Beitrag melden Antworten / Zitieren
gultimore 14.02.2013, 08:37
175.

Kann mir bitte jemand den Beruf nennen, indem es sich lohnt, 20.000 € in einen Doktortitel zu investieren?

Mein Titel hat mir kein Cent mehr eingebracht und den meisten meiner Mitpromoventen gehts genauso. Wo kann ich also unterschreiben?

Beitrag melden Antworten / Zitieren
Lexington67 14.02.2013, 08:37
176.

Zitat von rainer_daeschler
Ich befürchte, dass aber manch anderer Ghostwriter genau das macht (ohne es diesem hier unterstellen zu wollen) und die Kunden sind nicht schlau genug das zu merken, oder es ist ihnen einfach egal, solange es niemand merkt, da sie erwarten, dass die Schriften in den Archiven doch nur Staub ansetzen werden.
Was dann zur Folge hat, das die Auftrags-Doktorarbeit als Plagiat vor dem Ausschuss landet, der gescholtene sogar sehr glaubwürdig behaupten kann "Ich habe nicht abgeschrieben" und am Ende doch wegen eines Plagiats seinen Doktortitel verliert.
Guttenberg anyone? Oder gibt es wirklich noch Leute die ihm abkaufen er hätte seine Arbeit selber geschrieben und wegen Überforderung falsch zitiert?

Beitrag melden Antworten / Zitieren
mk84 14.02.2013, 08:41
177. Unternehmen vs. Intellekt

Zitat von eu-citizen
Er ist angeblich hochbegabt und vielseitig interessiert, und deshalb für keinen Arbeitgeber interessant? Ich denke, er hat auf Taxifahrer studiert, anschließend promoviert (und dabei kräftig plagiiert) und lebt nun von Hartz IV und reichlich Schwarzarbeit.
Ähm, irgendwie haben Sie es nicht verstanden, oder? Wer sind wohl die Kunden dieses Ghostwriters? Und warum haben auffällig viele Unternehmen kein richtiges Interesse an "denkenden" Mitarbeitern, welche evt. den Alphatierchen durch Wissen und Kompetenz gefährlich werden könnten? Intellektuelle Niveau über Durchschnitt und vielseitiges Interesse sind Auschlusskriterien in vielen Personalabteilungen - und normalweise beißt sich das auch mit schnurgeraden BWL-Lebensläufen. Und wo kann man eigentlich den Studiengang "Taxifahren" belegen?

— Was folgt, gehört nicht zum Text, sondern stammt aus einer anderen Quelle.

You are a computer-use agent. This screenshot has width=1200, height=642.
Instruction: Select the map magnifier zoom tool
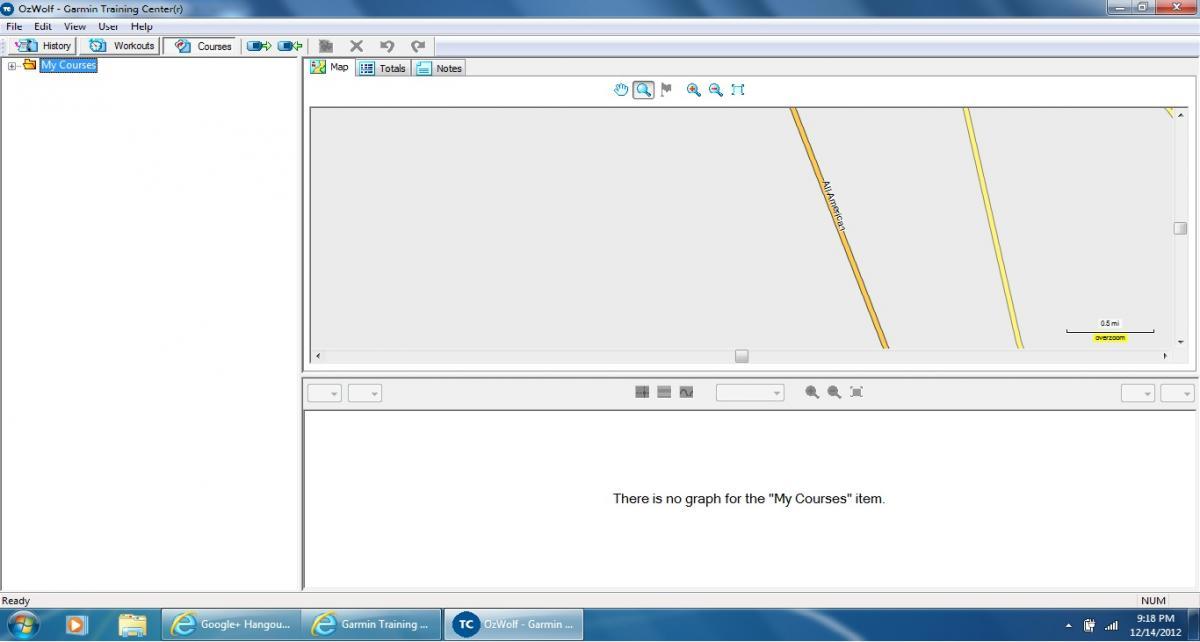(x=643, y=90)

Beitrag melden Antworten / Zitieren
wenig_wisser 14.02.2013, 08:56
178. Kognitive Dissonanz

Der feine Herr Arnig verteidigt sein verwerfliches Handeln mit den gleichen Argumenten wie Drogendealer, Zuhälter, Waffenhändler und Banker. Mit unserem Rechtssystem liegt hier einiges im Argen...

Beitrag melden Antworten / Zitieren
susuki 14.02.2013, 09:00
179. Aufschlussreicher Artikel

Ich weis jetzt das Menschen welche nichts weiter als einen ehrlichen Abschluss zustande gebracht haben, wissenschaftliche Fakes entlarfen (Plagiate-Jäger) oder eben erstellen Ghostwriter).

Ich habe mit 25 meinen Abschluss ertrogen, aber mit 45, erfolgreich ist das belanglos. Lediglich mein Diplom zurückgeben und mich entschuldigen ist überfällig.